Newtown's Rev. Matthew Crebbin reflects on the anxiety about the anniversary of the Sandy Hook Elementary School shooting and transforming grief and anger into love and action to make a better world.

 

Jesse was a pretty amazing six-year old who loved adventures, mud, a golden yellow bear and his big brother.  His mom says he was "full of courage and strength," so much so, that in the midst of the unfolding tragedy Jesse stood still and told his classmates to "Run!"  In so doing, he lost his life. 

Scarlett Lewis, Jesse's mom, returned home after the unthinkable tragedy only to find something wonderful Jesse had scratched onto the kitchen chalkboard Norturing, helin, love.  His mom knew immediately these were Jesse's last words to her:  Nurturing, healing, love.  In her book, Nurturing Healing Love: A Mother's Journey of Hope & Forgiveness, Scarlett tells the story of her journey to forgiveness and hope as a legacy beyond anger and resentment.  She begins, of course, with Jesse's story.

I'm writing Jesse's words into the margins of my Bible next to Psalm 146.  His words are an invitation to live differently than the way our culture pushes us to exist.  His words make sense when I read them alongside this ancient text of Psalm 146.
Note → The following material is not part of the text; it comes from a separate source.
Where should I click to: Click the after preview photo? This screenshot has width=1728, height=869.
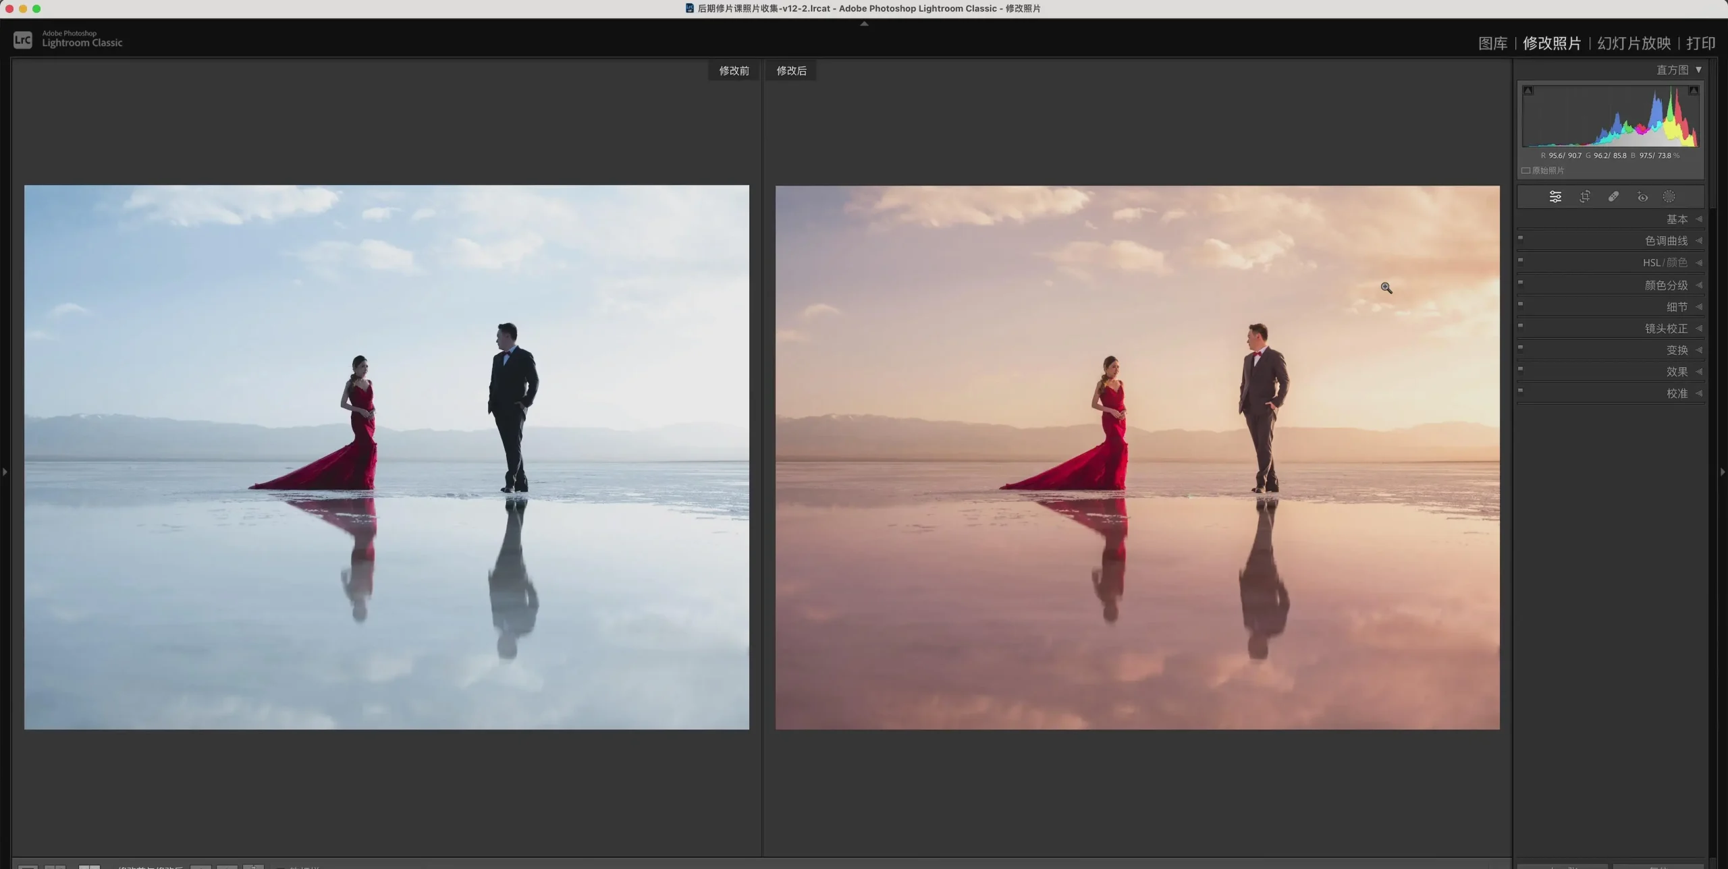point(1137,457)
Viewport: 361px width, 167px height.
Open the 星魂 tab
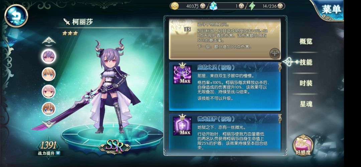(306, 104)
In three verses, Psalm 146 makes nine statements about the nurturing, healing and loving initiatives of the Lord God; the Creator God who made the earth, all its inhabitants and kindles the faith of those who continue to belief despite life's tragedies.
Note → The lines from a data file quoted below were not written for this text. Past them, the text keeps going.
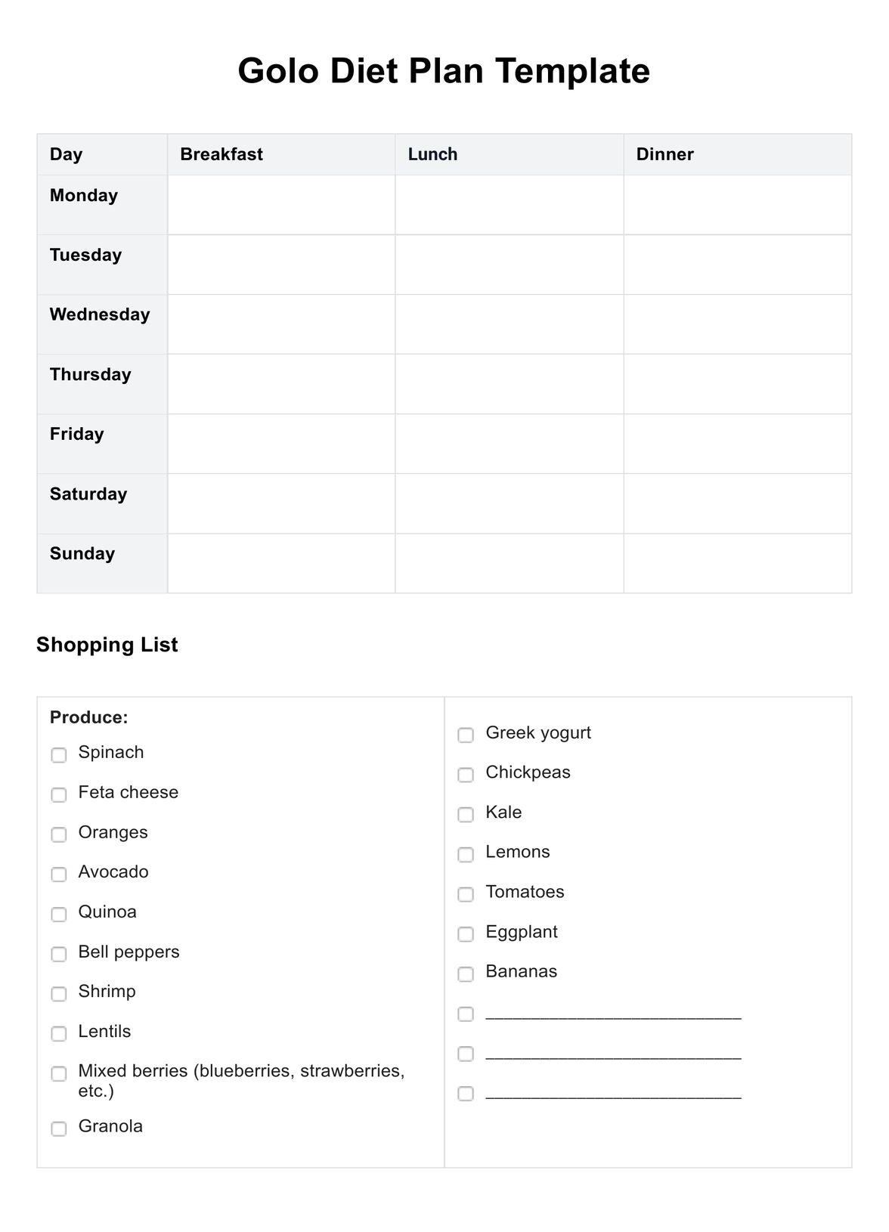Check the Shrimp item box
This screenshot has width=889, height=1232.
[x=59, y=994]
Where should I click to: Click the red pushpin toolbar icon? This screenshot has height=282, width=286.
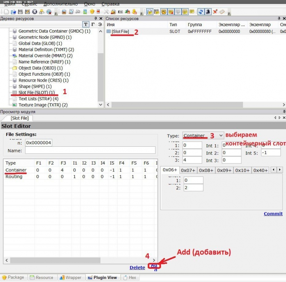coord(215,12)
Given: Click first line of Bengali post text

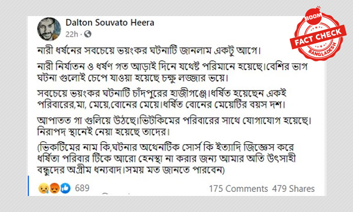Looking at the screenshot, I should (x=149, y=50).
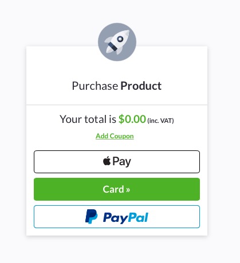Open the Add Coupon link

[x=115, y=136]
In verse seven, the Psalmist names the first three:  this God will execute justice, give food to the hungry and set the prisoner's free.  This is a description of the divine actions of a God who nurtures.  The Latin root of the word nurture means "to feed" and "to cherish" and clearly we see those actions in these divine initiatives.  God cherishes justice, this Lord cherishes freedom for those wrongly imprisoned and this God cherishes full bellies, particularly for those children (and countries) who are hungry only by way of the greed of this world.  Jesse Lewis may still have been learning how to spell "nurturing," but he certainly lived into the fullness of its meaning as he cherished the lives he would protect in his last moments.

As the eighth verse unfolds, we encounter three additional divine verbs:  opens, lifts and loves.  These movements are the outpouring of a God who heals.  Here, the Lord opens the eyes of the blind, lifts up those who are bowed down in grief, and loves those who are seeking to be made right with God.  Healing here is interactive: there is a divine encounter that is met within the everyday movements of ordinary life.  I have a feeling that in a place as ordinary as the kitchen of Jesse Lewis, there were moments that encounters between the fridge and the dishwasher became a sanctuary for opening eyes to grace, lifting off the backpack filled with the weight of a hard day, loving the kid with the skinned knee and the tadpole in his pocket.  Healing is always tucked between nurturing and loving because it is born of the intimacy that bandages the knee of the golden bear tucked underarm immediately after the presenting wound is patched.

"Love" is the last world I will write in the margins of Psalm 146, right next to verse nine and its injunction to watch over the stranger, uphold the widow and the orphan and bring the way of the wicked to ruin.  Love is easy to scrawl next to the first two divine actions:  watch over and uphold.  Love always does these two things.  The third one is a little tougher, but the Psalmist asks us to consider that in love, God will bring the way of the wicked to ruin.  Even more than we, God grieves the devastation caused by the shooting at Sandy Hook.  God aches for the widows, the orphans and the mothers and fathers who have lost their children to untimely tragedy.  Out of that love, God does tend wisely to those wicked things beyond our control and beyond our comprehension.  Our work is to love fiercely in all the ways we can.  Jesse Lewis knew that:  love the stranger on the play ground, love the one who doesn't have someone to hold them at the end of a hard day.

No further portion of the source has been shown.